Happy holidays! Keep me posted on your lives!

Friday, November 27, 2009

At long last...

Happy belated Thanksgiving everyone/anyone who reads this! I am in Lilongwe, waiting for PC transport back to Dedza, about an hour south of here. Yesterday I arrived in the capital from site visit, which means I have spent about 30 hours on a bus in the past 6 days. So far, it seems worth it -- my site is gorgeous. It's at Chitimba, on the border of Rumphi and Karonga district. I traveled there with my headmaster, Chance, who was gracious enough to let me stay in his house during my visit. And then I got to see my new house and explore around Chitimba. The house is enormous. Visitors are always welcome. AND I have electricity! So I lucked out. No running water though. But the electricity is especially welcome, because it means I can have a fan. It's really really hot. It's about a 5 minute walk to the beach, and I have plans for some beachside ukulele-ing.

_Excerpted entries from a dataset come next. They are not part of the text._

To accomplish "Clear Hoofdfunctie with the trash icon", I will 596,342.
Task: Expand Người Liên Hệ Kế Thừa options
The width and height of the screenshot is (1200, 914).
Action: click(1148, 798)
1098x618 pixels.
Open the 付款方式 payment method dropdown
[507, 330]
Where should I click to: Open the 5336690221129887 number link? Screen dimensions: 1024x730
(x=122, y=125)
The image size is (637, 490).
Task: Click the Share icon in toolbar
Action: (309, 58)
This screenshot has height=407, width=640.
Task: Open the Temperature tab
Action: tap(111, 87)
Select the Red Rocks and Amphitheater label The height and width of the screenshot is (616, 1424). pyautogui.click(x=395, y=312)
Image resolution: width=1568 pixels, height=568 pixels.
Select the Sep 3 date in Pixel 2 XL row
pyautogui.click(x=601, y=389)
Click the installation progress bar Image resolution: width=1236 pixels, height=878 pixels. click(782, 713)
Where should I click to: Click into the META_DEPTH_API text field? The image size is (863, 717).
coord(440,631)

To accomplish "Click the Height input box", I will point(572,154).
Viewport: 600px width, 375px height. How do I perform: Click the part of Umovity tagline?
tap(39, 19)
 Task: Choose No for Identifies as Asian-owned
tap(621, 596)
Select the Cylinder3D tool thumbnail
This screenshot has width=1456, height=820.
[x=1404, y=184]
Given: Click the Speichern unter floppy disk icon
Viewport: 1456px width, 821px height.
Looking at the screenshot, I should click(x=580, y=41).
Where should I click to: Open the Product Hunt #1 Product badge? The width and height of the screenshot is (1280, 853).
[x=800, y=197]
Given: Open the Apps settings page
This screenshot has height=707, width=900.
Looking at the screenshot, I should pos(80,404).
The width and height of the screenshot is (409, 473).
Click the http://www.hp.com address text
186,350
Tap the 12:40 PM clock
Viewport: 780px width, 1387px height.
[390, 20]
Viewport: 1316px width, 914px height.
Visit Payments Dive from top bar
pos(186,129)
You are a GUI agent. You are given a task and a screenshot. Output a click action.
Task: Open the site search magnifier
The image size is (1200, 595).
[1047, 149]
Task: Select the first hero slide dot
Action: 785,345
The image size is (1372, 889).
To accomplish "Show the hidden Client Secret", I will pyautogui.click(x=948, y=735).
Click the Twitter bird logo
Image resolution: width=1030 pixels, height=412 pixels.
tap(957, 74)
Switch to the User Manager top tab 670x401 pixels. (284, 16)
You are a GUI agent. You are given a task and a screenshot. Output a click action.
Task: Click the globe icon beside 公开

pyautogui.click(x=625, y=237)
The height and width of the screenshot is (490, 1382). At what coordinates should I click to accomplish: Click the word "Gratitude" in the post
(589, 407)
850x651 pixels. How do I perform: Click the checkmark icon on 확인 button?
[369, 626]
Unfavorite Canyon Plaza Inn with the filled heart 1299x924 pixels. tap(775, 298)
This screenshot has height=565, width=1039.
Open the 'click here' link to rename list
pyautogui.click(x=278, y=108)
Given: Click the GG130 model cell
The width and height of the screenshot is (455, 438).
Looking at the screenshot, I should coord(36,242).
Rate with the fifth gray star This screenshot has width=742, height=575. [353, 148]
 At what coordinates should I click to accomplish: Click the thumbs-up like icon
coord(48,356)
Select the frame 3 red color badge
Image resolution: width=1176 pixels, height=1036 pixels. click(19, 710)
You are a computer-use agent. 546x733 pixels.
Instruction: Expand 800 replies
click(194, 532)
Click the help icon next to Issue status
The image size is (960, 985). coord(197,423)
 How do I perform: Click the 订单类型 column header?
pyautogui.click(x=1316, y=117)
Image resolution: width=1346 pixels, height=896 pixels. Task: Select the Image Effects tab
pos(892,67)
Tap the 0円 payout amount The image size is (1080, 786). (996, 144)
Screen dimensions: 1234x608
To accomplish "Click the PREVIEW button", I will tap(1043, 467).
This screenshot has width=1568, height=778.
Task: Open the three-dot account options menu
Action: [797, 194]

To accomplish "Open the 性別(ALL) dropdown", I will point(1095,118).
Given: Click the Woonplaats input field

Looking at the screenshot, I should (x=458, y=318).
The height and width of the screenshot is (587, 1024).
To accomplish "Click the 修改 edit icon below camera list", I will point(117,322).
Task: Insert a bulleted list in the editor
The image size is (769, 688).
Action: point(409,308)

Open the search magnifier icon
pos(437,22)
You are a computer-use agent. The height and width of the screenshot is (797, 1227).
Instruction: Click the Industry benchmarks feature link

Funny story: so I was wondering what Malawians wear to go swimming, and I asked my headmaster. He said, simply, "Pants." Naturally I thought, that makes sense. Malawi is a very conservative country (I'm supposed to wear skirts below the knee at all times), and I don't think people have the income to buy scuba suits. I was forgetting, however, that this Malawian conservatism doesn't always follow my American logic, and that, more importantly, "pants" in Malawi means underpants. The next day I wanted to go into the lake, so my headmaster's lovely wife went with me. We got to the sand and I took off my wrap, revealing my "sturdy one-piece" that the packing list had instructed us to bring. The headmaster's wife looked at me, laughed, and promptly stripped down to her undies. Malawi is a confusing place sometimes.

So for a quick sum-up of the two months I've been here:
We've been in PST, or Pre-Service Training, which means we are not officially Volunteers yet. We will become Volunteers on Dec. 9th. So my training class of 20 has been having a lot of language classes, a lot of technical preparation, and a lot of excitement when the mail arrives. Speaking of which, I have a new mailing address! It's on the sidebar. So we had homestay for 6 weeks, where we stayed with village families and taught at the local school. It was an adventure, mostly because of the lack of communication ability. My family spoke nearly no English, and my Chichewa is not quite up to par, so there were some funny moments. I taught Form 1 (freshman) English at the Katsekaminga Community Day Secondary School -- their essays were, at times, hilarious, and at times, very impressive for kids who have never owned a book. [Sidebar: I'm definitely looking forward to working on the library in Chitimba -- there's a bunch of books that a previous Volunteer got sent to the school, but right now the kids can't access them because they're not organized and they're all in the staff room, where the students are not allowed to go. It is strange to be allowed in the staff room, actually -- a lot of my students will be my age or possibly older, since often they break off in the middle of the school year to help with the farming or other work, and then finish the following year.]
After homestay was over, which was both sad and relief -- it was hard to never decide what was happening to me, but my family was incredible -- we had a week back at the College of Forestry. We got our bikes (they are hardcore), went to Ed's, the bar down the street, hung out a lot, and forgot a lot of the language we'd learned in homestay. It was a good week. Up next: language intensive, which for us Chitumbuka speakers is in Rumphi boma (boma = city). Then, we're back in Dedza for a few more technical wrap-up things, and then it's off to site! Then I'll start teaching English to freshmen, sophomores, and juniors, in classes of about 50. Yikes.
It's definitely exciting.

Should roll out now, but I hope I can post again soon, and I miss you all!